Received photos of a specialized Avalon Bitcoin processor chip

    2 months ago, I wrote that the first customers began to receive specialized computers for mining / supporting the Bitcoin network - Avalon. I immediately wrote to Avalon’s developer, Yifu Guo, and he agreed to send me some chips to open. However, the package was mired in the abyss of Russia’s slopost.

    Fortunately, needbmw contacted me - it turned out that Avalon came to him with one damaged chip, they unsoldered it and gave it to me bypassing the mail. Now we can finally take a peek at the insides of the processor. This will be especially interesting to many who want to develop their Avalon with blackjack and mow millions.

    Photo

    The damaged chip itself: (fortunately, the brain of the crystal is not affected).
    This baby counts 282 Mhash / s (like an AMD 6970 graphics card), consuming ~ 2.5 watts.


    It is known from open sources that the chip was manufactured at the TSMC factory using the 110nm manufacturing process, 5 layers of metallization. What is noteworthy, the contact pads on the chip are much larger than the findings on the chip.
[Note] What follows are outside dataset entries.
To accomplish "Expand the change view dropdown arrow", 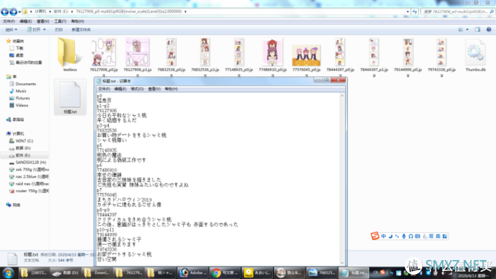I will [468, 30].
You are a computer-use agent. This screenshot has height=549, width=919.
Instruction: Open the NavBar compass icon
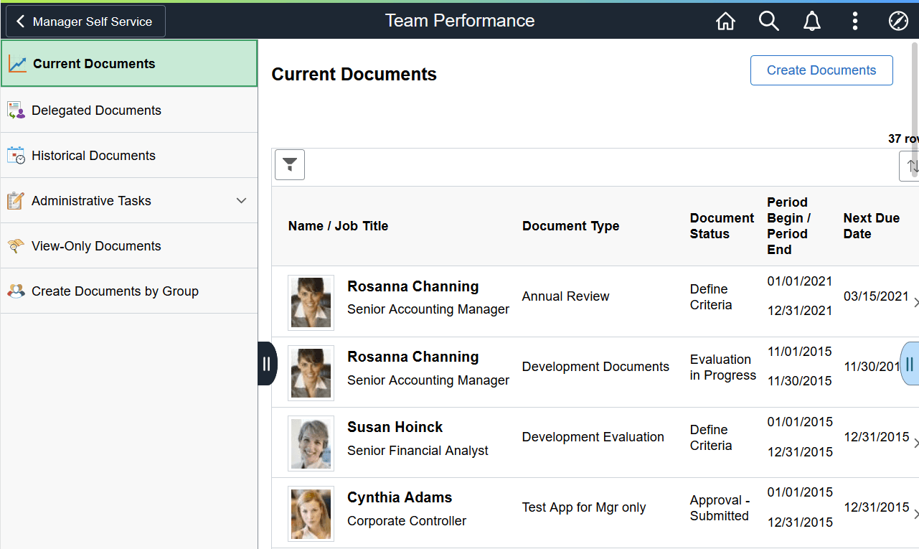(898, 21)
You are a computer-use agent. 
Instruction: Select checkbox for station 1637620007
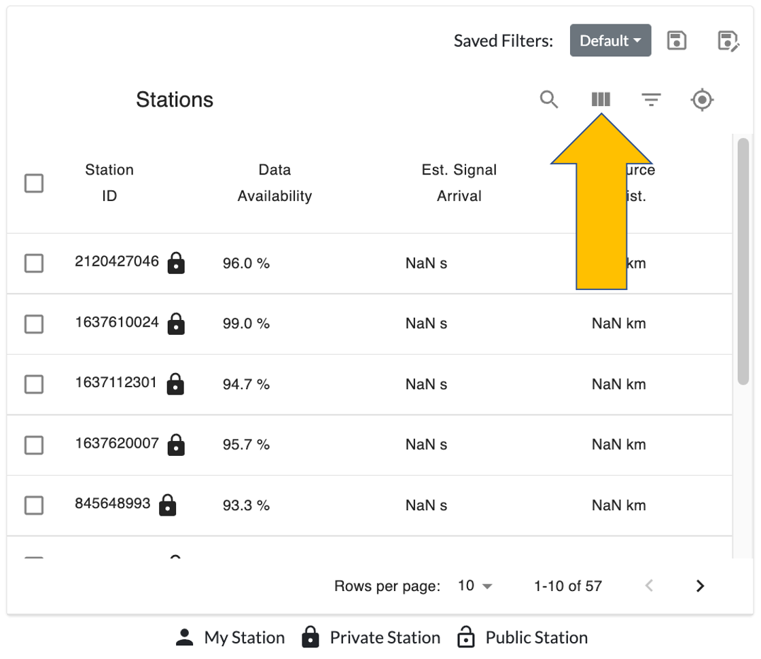point(34,445)
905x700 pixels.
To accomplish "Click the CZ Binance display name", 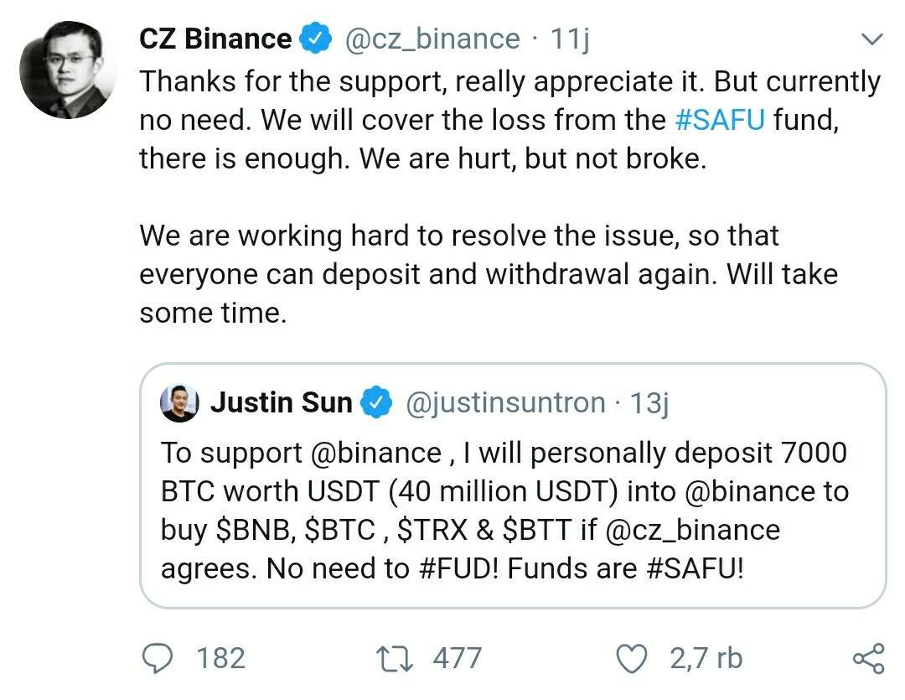I will (x=215, y=39).
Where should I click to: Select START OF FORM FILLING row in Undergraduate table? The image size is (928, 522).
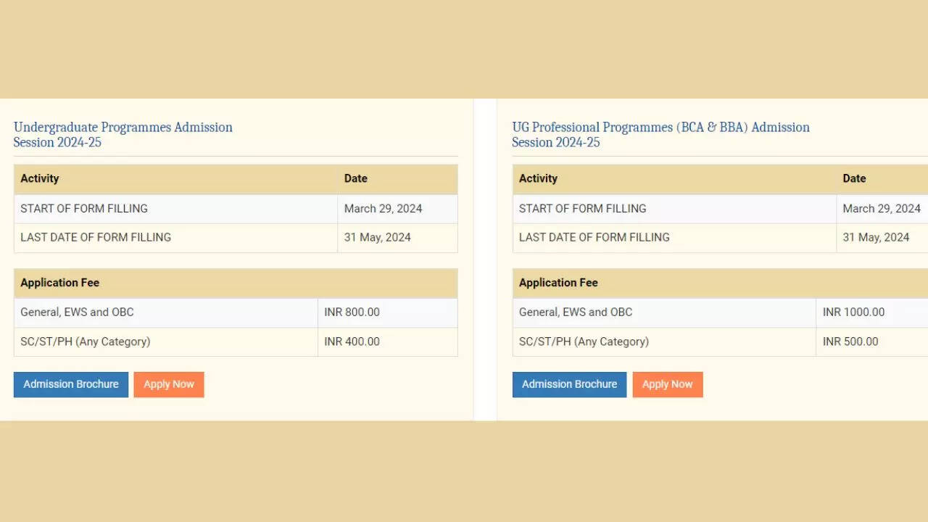[84, 209]
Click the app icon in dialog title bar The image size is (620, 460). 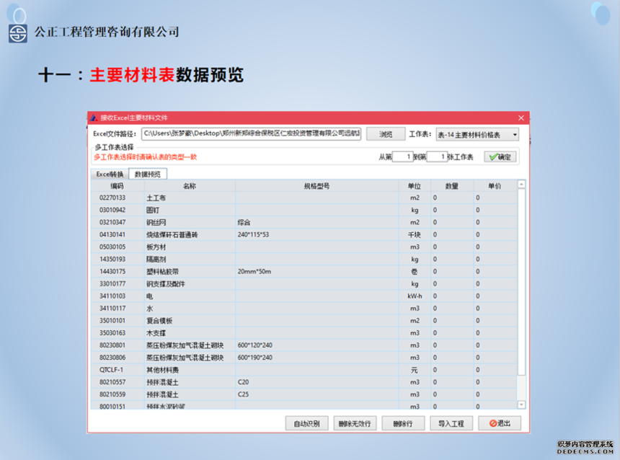click(x=94, y=118)
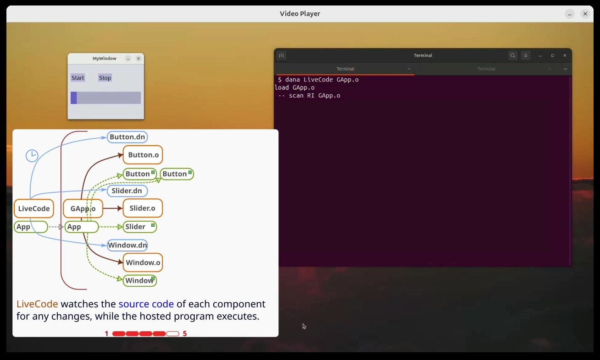Viewport: 600px width, 360px height.
Task: Expand the terminal tab list chevron
Action: coord(565,69)
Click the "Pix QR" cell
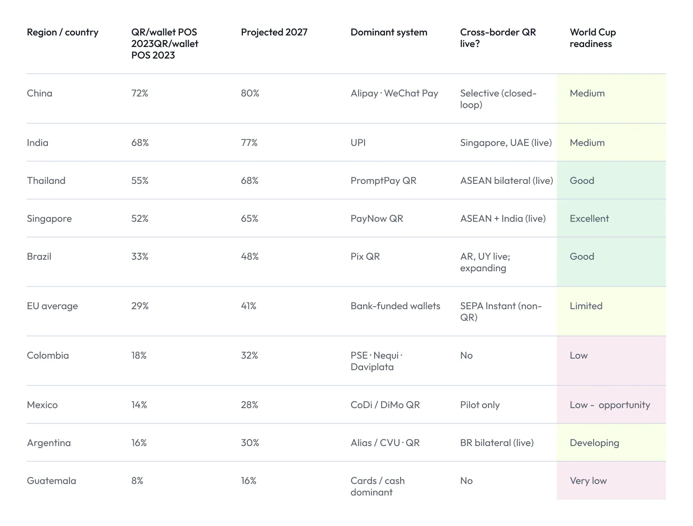Image resolution: width=693 pixels, height=526 pixels. click(365, 256)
Most of them are power / ground, respectively, one leg is connected to several pads on the chip.

    The crystal size is 4.06 * 4.12 mm.

    From above - we see only the power / ground distribution network, the whole "stuffing" is hidden under metal connections.
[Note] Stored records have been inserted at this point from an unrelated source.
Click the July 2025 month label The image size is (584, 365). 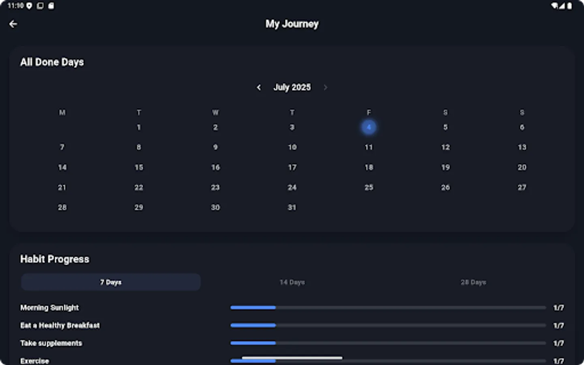click(292, 87)
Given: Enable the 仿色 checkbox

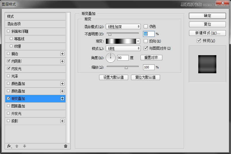Looking at the screenshot, I should point(146,26).
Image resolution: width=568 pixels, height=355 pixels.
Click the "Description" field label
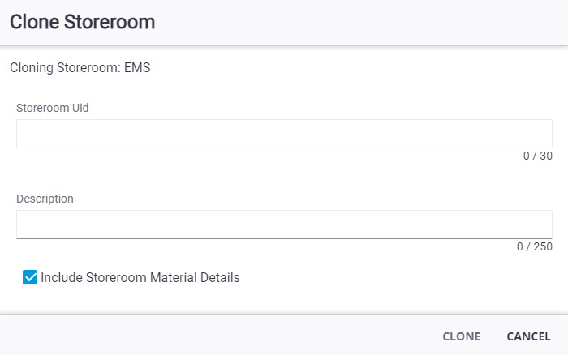click(x=45, y=199)
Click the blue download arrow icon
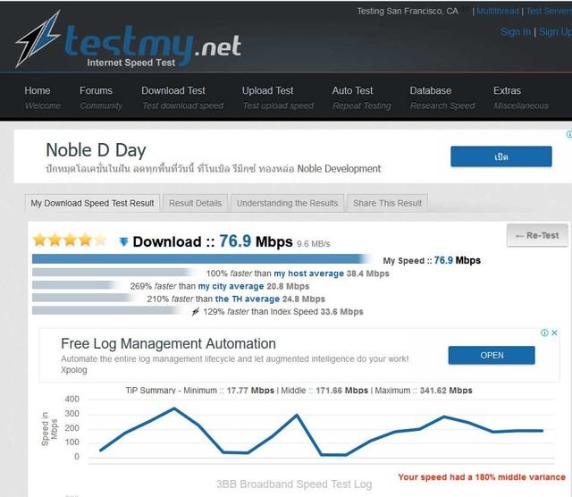Image resolution: width=572 pixels, height=497 pixels. [x=123, y=241]
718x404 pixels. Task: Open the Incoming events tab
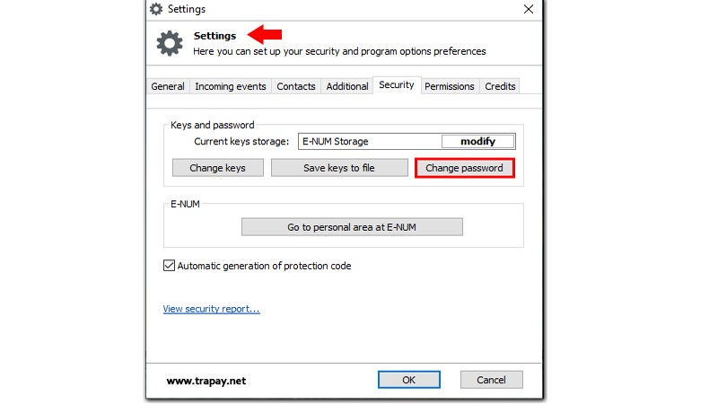pos(231,86)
    If you bleed metallization - it is clear that Avalon is a huge monolithic piece of logic, no memory blocks, registers ... This is not a processor in the usual sense of the word. The box on the left side of the circuit is probably PLL (external clock frequency multiplier) and auxiliary logic. But the most interesting thing can be seen if you look at the microcircuit under the maximum magnification (even though all the details are not visible): If we compare with the microcircuit manufactured using technology 180nm based on the library of standard cells, scaled up to 61%, we see that Avalon's logic is much, much denser:











    Summary

    Avalon is real (not to be confused with ButterflyLabs, which have been feeding everyone breakfast for more than a year).
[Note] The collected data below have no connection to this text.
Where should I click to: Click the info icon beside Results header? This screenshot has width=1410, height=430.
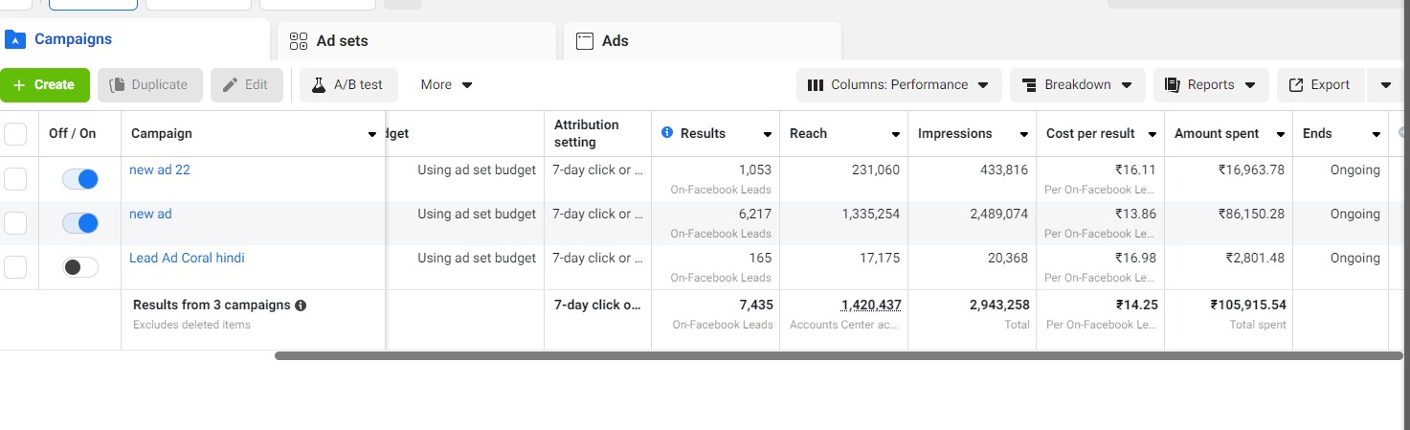click(667, 133)
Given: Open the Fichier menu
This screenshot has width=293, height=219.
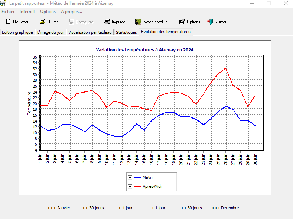Looking at the screenshot, I should point(8,12).
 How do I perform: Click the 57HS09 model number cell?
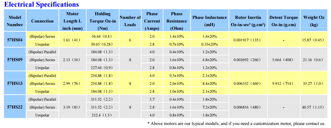(15, 60)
    Despite the fact that Yifu Guo assures everyone that everything has been done in a hurry - the density of logic hints that at least some elements or blocks were drawn by hand.

    So, if someone is thinking of taking the finished Verilog description of the open source Bitcoin FPGA reader, and synthesizing their Avalon automatically, it’s not so easy to create a competitive product, and the automatically synthesized version on the same process will be 2-4 times slower (at the same power consumption).